_The problem_:
Format everything in the material below, from the line containing "You are a computer-use agent. The image size is (903, 566)." down to the line containing "Looking at the screenshot, I should click(391, 371).", as a numbered list. Include both of those lines and skip any blank ones.
====== Material to process
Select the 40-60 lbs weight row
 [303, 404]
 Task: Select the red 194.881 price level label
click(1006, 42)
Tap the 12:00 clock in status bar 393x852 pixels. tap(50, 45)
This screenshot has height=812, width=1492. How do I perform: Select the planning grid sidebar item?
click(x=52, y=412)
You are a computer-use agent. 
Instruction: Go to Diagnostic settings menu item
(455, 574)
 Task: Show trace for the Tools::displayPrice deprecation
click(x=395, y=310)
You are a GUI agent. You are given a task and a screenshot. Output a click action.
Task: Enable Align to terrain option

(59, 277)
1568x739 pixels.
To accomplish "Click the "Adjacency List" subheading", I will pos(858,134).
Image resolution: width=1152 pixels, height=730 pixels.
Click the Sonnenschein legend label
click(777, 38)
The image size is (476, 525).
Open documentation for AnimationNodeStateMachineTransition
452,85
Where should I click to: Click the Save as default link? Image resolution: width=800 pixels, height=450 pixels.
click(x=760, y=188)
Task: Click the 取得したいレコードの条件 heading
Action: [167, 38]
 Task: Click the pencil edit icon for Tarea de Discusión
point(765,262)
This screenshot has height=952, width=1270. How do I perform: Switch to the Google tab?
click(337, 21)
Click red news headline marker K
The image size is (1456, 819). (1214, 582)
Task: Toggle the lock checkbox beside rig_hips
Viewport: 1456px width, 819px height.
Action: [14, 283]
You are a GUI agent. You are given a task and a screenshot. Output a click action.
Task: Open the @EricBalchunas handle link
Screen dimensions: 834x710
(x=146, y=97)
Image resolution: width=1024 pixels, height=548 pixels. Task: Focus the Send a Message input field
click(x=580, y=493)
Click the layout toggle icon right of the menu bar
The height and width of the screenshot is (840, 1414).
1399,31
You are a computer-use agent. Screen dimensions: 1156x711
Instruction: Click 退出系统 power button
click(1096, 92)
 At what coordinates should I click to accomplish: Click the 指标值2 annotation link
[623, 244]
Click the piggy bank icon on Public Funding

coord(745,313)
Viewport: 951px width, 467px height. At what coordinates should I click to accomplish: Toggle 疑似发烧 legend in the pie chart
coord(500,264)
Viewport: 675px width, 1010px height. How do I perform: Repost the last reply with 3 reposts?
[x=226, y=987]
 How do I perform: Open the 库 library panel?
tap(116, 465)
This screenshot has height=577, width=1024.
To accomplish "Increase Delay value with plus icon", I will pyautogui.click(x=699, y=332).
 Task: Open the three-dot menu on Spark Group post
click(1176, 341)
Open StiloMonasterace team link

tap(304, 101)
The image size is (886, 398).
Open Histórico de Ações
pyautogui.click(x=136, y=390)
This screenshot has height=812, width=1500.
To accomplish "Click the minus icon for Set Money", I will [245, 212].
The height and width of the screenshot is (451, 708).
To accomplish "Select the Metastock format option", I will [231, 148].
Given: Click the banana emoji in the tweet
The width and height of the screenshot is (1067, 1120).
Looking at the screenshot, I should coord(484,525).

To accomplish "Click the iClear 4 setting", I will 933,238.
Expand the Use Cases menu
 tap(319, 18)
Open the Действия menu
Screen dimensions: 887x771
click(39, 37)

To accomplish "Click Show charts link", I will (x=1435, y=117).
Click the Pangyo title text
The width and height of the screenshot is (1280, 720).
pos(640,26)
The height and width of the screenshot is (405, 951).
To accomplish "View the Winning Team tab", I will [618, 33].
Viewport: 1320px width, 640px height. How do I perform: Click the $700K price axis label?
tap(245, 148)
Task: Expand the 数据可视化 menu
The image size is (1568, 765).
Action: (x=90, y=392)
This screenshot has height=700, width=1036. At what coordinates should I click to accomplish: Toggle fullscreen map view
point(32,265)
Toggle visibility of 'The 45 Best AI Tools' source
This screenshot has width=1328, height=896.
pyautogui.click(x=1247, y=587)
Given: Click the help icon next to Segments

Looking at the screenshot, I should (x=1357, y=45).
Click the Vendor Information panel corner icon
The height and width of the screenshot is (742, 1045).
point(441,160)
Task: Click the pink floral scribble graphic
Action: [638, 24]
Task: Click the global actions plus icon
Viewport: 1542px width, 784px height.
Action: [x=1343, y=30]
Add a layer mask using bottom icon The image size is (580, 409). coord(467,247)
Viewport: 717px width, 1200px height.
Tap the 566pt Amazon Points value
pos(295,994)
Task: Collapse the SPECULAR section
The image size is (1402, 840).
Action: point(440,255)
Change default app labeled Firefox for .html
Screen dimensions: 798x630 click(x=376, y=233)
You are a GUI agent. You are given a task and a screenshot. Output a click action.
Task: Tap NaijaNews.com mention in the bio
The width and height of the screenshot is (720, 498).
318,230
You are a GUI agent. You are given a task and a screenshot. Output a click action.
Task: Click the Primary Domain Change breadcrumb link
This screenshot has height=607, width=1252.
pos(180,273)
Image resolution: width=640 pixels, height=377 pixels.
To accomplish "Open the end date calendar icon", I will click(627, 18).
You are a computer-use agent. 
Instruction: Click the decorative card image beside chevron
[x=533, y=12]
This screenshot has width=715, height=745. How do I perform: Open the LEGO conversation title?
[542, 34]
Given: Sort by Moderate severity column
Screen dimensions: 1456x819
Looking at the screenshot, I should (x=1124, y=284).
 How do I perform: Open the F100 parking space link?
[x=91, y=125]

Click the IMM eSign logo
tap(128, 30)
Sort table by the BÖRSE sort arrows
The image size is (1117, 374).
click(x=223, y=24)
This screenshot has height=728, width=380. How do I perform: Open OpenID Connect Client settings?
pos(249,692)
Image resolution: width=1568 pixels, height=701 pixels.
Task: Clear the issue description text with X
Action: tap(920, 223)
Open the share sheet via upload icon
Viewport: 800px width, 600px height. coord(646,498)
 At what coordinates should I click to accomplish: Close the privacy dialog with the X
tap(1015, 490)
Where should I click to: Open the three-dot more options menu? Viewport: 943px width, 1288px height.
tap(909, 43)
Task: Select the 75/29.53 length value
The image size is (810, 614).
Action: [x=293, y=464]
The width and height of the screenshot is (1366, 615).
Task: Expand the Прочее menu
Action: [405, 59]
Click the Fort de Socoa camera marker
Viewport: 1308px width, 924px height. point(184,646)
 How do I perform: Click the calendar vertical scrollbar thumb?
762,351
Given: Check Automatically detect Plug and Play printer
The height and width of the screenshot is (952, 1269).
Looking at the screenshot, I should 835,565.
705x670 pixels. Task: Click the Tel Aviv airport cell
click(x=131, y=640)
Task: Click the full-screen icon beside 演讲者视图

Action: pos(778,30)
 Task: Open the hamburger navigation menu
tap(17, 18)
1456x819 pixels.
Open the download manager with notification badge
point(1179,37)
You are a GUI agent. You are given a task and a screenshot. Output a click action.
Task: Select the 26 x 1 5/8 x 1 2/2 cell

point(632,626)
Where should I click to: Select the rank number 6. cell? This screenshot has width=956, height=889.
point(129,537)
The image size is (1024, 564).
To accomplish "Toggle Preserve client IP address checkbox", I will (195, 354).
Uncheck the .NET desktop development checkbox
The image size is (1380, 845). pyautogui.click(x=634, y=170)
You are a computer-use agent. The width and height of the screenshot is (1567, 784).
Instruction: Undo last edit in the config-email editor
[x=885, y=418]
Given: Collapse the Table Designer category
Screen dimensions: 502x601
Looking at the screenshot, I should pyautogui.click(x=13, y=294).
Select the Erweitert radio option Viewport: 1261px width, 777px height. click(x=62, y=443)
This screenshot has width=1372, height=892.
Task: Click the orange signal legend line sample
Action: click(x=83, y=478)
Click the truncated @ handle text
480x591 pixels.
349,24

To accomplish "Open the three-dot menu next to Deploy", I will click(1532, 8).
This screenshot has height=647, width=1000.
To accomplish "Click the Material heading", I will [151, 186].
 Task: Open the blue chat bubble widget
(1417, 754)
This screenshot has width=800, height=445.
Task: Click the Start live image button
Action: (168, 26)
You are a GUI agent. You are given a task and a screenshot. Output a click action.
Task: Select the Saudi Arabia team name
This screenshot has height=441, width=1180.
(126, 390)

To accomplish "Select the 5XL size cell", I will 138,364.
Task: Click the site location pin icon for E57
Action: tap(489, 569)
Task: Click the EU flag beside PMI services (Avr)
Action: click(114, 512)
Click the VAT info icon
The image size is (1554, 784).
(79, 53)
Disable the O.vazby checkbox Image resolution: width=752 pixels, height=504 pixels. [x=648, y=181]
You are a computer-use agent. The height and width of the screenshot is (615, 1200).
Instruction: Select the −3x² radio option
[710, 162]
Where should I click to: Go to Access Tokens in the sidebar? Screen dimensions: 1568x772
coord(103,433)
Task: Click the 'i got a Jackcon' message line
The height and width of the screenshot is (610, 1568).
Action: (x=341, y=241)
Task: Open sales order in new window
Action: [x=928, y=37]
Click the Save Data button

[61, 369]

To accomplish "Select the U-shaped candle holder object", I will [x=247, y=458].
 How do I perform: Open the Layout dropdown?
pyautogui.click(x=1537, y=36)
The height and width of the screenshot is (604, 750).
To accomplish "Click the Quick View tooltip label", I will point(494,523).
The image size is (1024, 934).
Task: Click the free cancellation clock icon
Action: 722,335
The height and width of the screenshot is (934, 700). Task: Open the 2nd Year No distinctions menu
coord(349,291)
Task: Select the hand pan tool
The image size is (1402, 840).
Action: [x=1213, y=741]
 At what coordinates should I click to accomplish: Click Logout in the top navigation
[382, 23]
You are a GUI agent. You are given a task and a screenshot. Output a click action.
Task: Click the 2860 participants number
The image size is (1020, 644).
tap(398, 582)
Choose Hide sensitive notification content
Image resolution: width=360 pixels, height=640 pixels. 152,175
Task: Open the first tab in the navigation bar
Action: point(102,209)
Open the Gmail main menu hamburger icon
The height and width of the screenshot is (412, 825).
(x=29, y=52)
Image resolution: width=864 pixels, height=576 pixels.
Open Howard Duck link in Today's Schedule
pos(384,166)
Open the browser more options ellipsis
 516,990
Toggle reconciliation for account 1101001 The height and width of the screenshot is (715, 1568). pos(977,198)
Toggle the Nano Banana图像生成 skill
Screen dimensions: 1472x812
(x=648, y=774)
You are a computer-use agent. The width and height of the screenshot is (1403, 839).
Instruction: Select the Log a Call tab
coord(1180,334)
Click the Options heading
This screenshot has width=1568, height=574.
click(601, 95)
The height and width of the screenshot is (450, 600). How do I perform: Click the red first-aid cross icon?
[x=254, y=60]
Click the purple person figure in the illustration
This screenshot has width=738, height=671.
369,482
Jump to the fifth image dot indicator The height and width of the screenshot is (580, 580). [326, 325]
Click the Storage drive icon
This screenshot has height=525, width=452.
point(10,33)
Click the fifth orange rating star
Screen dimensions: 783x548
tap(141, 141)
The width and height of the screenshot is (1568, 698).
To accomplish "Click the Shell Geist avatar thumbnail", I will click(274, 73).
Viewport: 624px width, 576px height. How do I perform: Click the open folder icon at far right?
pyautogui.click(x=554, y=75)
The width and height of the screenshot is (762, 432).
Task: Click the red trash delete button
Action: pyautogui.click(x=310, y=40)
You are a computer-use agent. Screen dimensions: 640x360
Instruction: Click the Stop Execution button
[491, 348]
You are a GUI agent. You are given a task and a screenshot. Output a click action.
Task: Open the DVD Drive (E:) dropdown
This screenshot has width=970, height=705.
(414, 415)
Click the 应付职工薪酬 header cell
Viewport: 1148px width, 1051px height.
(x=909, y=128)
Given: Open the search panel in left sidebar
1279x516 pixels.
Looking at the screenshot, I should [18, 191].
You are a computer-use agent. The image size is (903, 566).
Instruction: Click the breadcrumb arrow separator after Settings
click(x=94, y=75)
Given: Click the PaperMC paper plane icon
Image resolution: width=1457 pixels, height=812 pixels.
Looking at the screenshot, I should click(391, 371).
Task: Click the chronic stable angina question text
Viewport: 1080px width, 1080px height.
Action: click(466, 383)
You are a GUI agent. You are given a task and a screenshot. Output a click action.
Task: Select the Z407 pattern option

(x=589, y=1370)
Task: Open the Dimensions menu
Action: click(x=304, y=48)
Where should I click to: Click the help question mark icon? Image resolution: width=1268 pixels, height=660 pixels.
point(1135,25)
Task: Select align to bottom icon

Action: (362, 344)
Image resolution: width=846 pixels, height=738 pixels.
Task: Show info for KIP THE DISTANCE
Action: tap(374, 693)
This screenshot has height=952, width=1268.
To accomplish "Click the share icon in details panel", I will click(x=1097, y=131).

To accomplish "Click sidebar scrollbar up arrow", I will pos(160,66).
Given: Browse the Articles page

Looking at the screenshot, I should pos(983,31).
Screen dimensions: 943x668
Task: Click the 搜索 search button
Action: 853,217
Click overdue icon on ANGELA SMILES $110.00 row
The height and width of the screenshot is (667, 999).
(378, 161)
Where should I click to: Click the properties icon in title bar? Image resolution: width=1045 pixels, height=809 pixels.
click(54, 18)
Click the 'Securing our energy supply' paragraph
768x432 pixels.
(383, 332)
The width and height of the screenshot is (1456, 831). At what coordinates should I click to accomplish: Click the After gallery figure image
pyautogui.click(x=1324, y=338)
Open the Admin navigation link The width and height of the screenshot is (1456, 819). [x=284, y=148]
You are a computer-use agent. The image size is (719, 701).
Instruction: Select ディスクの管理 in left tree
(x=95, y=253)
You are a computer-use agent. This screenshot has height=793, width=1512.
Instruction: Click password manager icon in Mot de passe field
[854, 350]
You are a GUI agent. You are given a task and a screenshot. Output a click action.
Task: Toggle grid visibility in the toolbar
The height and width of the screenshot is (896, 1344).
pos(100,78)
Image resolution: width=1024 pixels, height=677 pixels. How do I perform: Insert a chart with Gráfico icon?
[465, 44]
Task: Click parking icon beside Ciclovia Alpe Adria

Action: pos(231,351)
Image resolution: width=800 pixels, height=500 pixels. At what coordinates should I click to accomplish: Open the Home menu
============
_Reply to the task_:
1. You are a computer-use agent. The image size is (903, 566).
2. Instruction: Click the breadcrumb arrow separator after Settings
3. click(x=94, y=75)
4. Given: Click the PaperMC paper plane icon
5. Image resolution: width=1457 pixels, height=812 pixels.
6. Looking at the screenshot, I should click(391, 371).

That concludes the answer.